El transporte debe funcionar casi de manera ininterrumpida para abastecer los sets de fractura, y uno de los mayores desafíos radica en la distancia que cubren los camiones. Alrededor del 75% de la arena proviene de Entre Ríos, especialmente de las canteras de Ibicuy, reconocidas por su alta calidad, y el resto principalmente de zonas cercanas como Río Negro. Esta concentración obliga a recorrer más de 1.000 kilómetros entre los puntos de extracción y los yacimientos.

En condiciones normales, el viaje entre Entre Ríos y Neuquén puede durar unas 48 horas, pero actualmente algunos recorridos demandan entre 70 y 75 horas debido a demoras en canteras, centros de carga, puntos de descarga, condiciones climáticas y el estado de las rutas. Estas demoras impactan directamente en la cantidad de viajes que puede realizar cada camión, lo que obliga a ampliar la flota para mantener el volumen transportado.
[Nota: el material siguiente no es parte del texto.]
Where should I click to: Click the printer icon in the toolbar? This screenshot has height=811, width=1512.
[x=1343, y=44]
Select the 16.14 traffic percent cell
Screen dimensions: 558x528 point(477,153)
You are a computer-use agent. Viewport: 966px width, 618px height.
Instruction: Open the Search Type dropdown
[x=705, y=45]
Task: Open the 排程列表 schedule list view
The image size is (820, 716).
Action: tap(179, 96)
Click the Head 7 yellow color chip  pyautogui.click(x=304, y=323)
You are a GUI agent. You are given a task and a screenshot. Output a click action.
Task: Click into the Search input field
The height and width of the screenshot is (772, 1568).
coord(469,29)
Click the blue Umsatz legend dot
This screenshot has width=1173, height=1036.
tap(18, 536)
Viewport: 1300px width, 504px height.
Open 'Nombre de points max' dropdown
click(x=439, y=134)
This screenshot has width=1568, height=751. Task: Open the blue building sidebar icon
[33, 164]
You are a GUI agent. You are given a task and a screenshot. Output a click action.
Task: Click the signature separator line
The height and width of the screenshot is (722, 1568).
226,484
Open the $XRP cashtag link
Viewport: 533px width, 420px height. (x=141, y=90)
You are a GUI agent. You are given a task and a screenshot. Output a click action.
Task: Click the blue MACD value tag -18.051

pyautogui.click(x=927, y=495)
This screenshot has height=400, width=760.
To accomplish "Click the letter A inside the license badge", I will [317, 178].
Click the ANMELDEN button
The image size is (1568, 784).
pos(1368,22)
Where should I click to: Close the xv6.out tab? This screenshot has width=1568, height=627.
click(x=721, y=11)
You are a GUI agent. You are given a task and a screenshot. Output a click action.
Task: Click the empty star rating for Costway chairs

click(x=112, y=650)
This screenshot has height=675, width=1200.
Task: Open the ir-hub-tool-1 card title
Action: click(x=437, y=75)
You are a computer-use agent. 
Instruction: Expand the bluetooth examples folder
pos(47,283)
Actualmente, cada camión realiza un promedio de seis viajes mensuales, con una flota que alcanza los 4.300 vehículos. De mantenerse el crecimiento previsto, hacia 2028 podrían sumarse entre 1.000 y 1.500 camiones adicionales, lo que representaría un aumento cercano al 30% de la flota actual. Pero no solo se requieren más vehículos: también será imprescindible incorporar más conductores profesionales, mejorar la infraestructura para carga y descarga y reducir los tiempos improductivos.

La expansión del transporte de arena genera presión sobre las rutas utilizadas para conectar las provincias proveedoras con Neuquén. Por ejemplo, en La Pampa se realizó un estudio encargado por el gobierno provincial para evaluar el impacto del tránsito pesado en la infraestructura vial. Entre las medidas que se analizan está la posibilidad de implementar peajes para camiones que atraviesan la provincia sin estar radicados en ella, planteando el debate sobre quién debe financiar el mantenimiento de estas vías.

Otro desafío logístico es el retorno de los camiones que, al trasladar arena hacia Neuquén, a menudo vuelven sin carga, generando kilómetros improductivos y elevando los costos. Una posible solución es coordinar con la actividad agropecuaria para transportar cereales u otras cargas en el viaje de regreso, optimizando así la operación. Esto requiere una estrecha coordinación entre transportistas, cargadores y operadores logísticos, además de garantizar que los vehículos sean aptos para distintos tipos de carga y puedan cumplir con los protocolos de limpieza necesarios.

En definitiva, la logística del insumo arena se ha convertido en un componente estratégico para la actividad hidrocarburífera en Vaca Muerta. La combinación de grandes distancias, millones de toneladas transportadas y la necesidad de un abastecimiento continuo hacen del transporte un eslabón clave para el desarrollo del yacimiento.

El gran desafío para los próximos años será acompañar el aumento de la demanda sin que las limitaciones en infraestructura y los tiempos de traslado frenen el crecimiento de la producción. No basta con sumar camiones: será fundamental mejorar las rutas, optimizar las operaciones y aprovechar mejor cada viaje para sostener la expansión de Vaca Muerta.